Pelosi could have objected to waterboarding but didn’t at the time, becoming a critic only later on

As political spectacles go, one would be hard pressed to find anything as ridiculous as the Washington Romper Room now starring Congressional Democrats and the CIA. If only the consequences weren’t potentially so damaging for national security.


There’s apparently no limit to how far Speaker Pelosi’s friends on the Hill are willing to go to salvage her reputation. The intentions are transparent enough. The Reyes letter was addressed to Peter Hoekstra, the ranking Republican on Intelligence. Mr. Hoekstra yesterday said the media received the missive before he did. And two days after the Panetta testimony last month, six Democratic Members of the committee called on the CIA Director to “correct” his statement in May that the CIA doesn’t lie to Congress. He didn’t.
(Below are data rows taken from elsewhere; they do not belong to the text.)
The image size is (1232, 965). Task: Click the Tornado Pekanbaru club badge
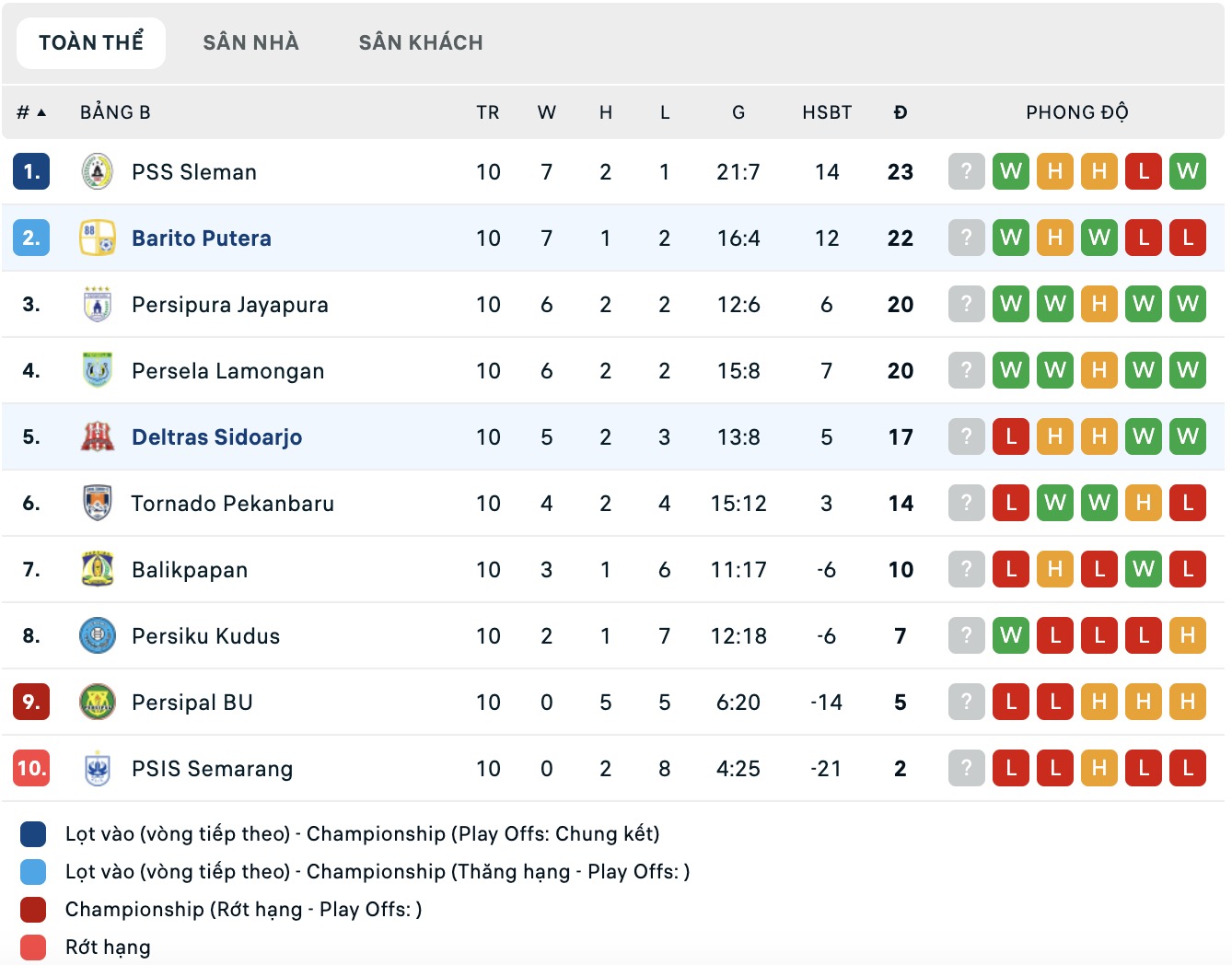(x=99, y=503)
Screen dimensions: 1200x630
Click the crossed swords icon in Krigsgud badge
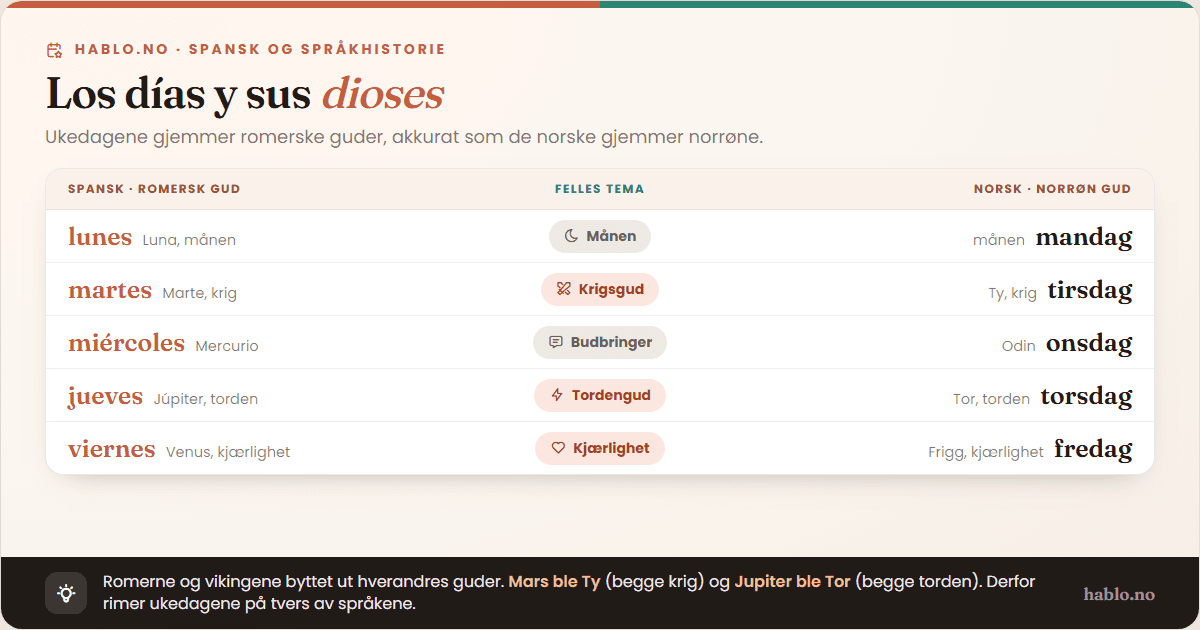coord(563,289)
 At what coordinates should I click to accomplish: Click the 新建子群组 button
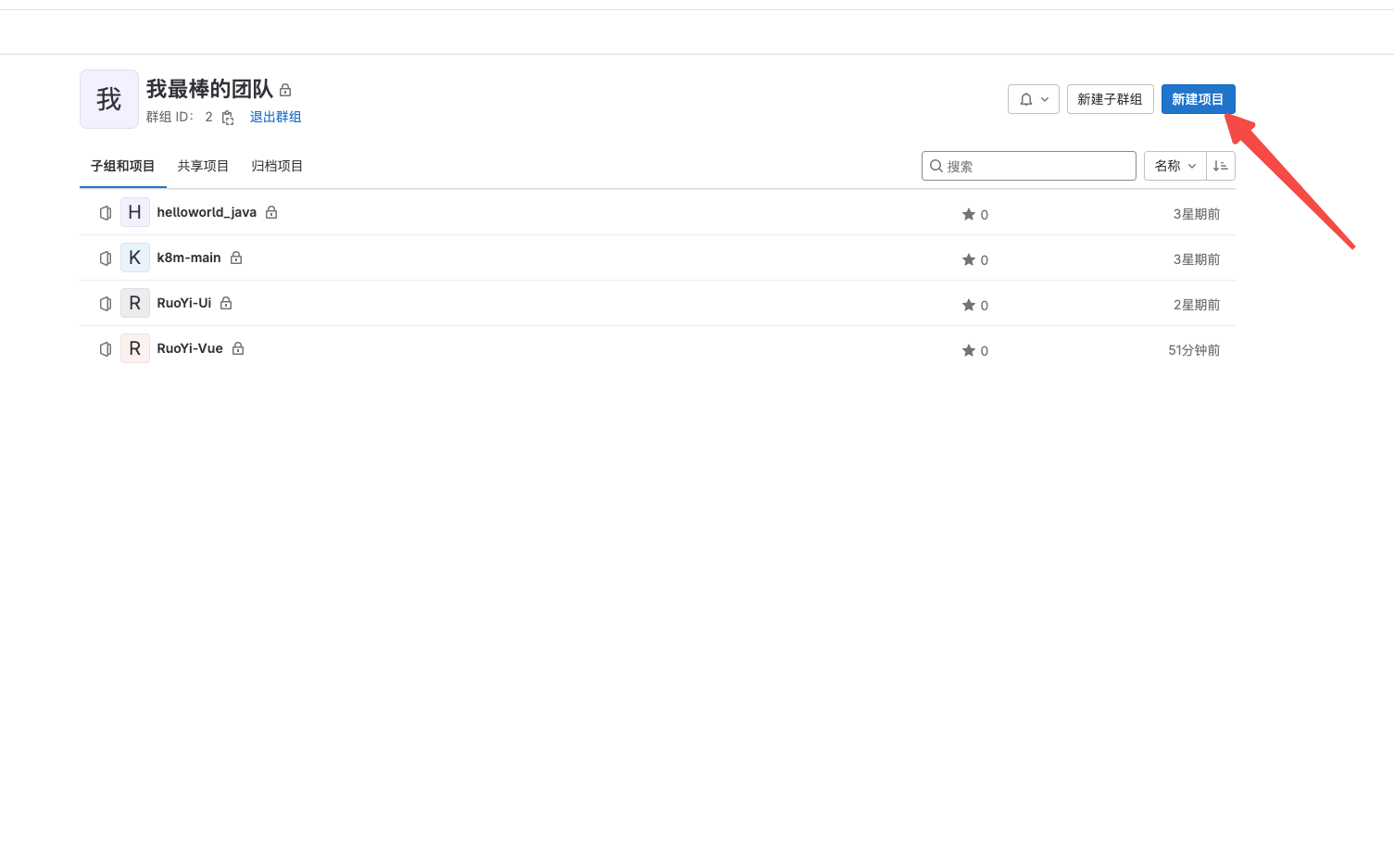pyautogui.click(x=1110, y=99)
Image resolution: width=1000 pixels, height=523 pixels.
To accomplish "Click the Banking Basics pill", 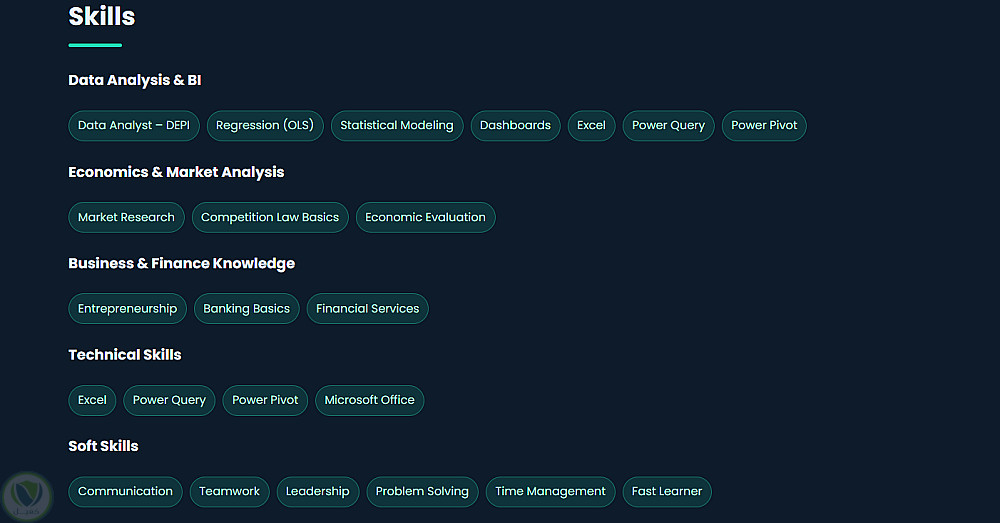I will coord(246,309).
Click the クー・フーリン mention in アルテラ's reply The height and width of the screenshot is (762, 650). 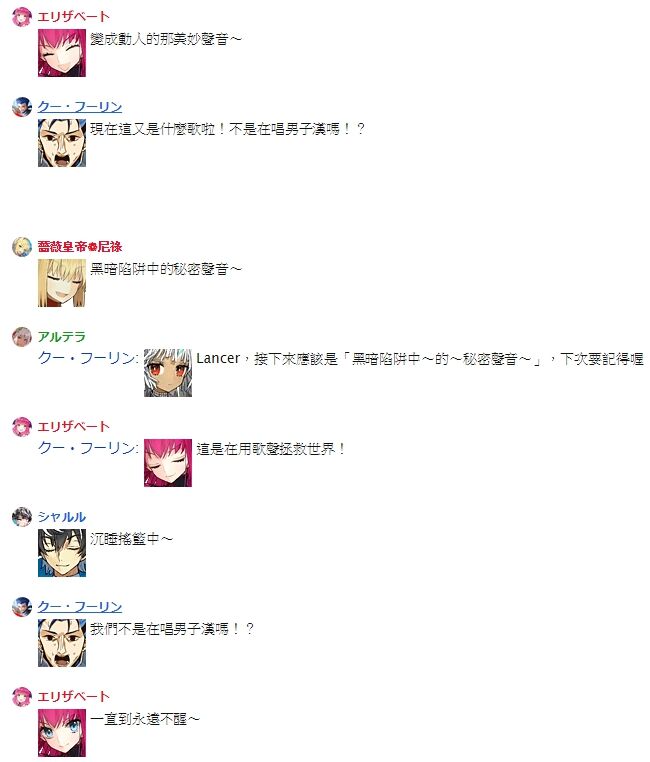tap(88, 359)

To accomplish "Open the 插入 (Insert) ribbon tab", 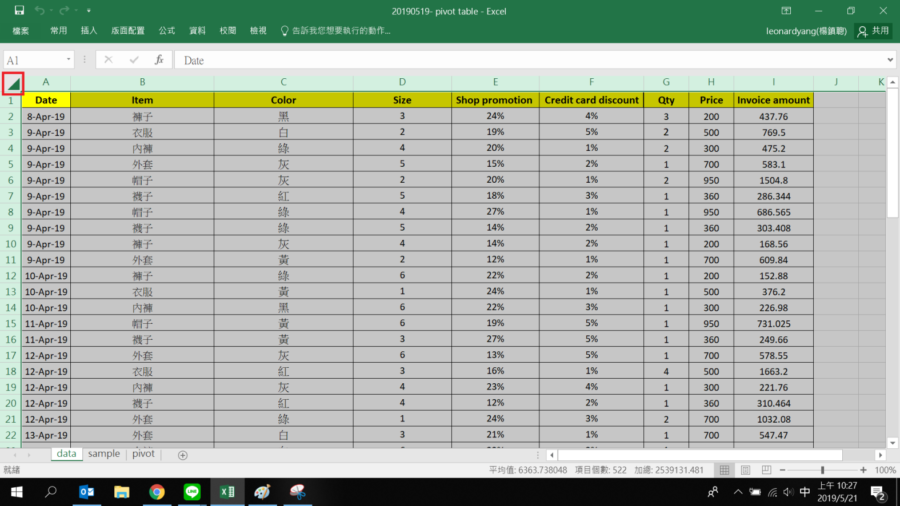I will [x=88, y=31].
The six are allies of Speaker Pelosi. Her public standing—and poll numbers—have been battered since her run-in with Mr. Panetta and the facts this spring.


House Democrats have set out to hobble the CIA and further handcuff the executive branch. Republicans, naturally, were frozen out. At Speaker Pelosi’s insistence, gone would be the right of the President to limit disclosure of sensitive information to the so-called Gang of Eight—the House Speaker and Minority Leader, Senate Majority and Minority Leaders, and the Chairmen and ranking Members of the House and Senate Intelligence Committees. This authority would pass to Congress. The bill would also expand disclosure requirements for all sorts of intelligence activities.


This is a recipe for more leaks and more compromised CIA operations. Congress claims it needs to better monitor Presidential intelligence decisions. But the real lesson of the last few years is that Congress wants to know about, and often second-guess, intelligence decisions without being responsible for the result. Mrs. Pelosi could have objected to waterboarding but didn’t at the time, becoming a critic only when it became a political uproar. Senator Jay Rockefeller could have resisted warrantless wiretaps of al Qaeda but instead wrote a letter and stuck it in a drawer.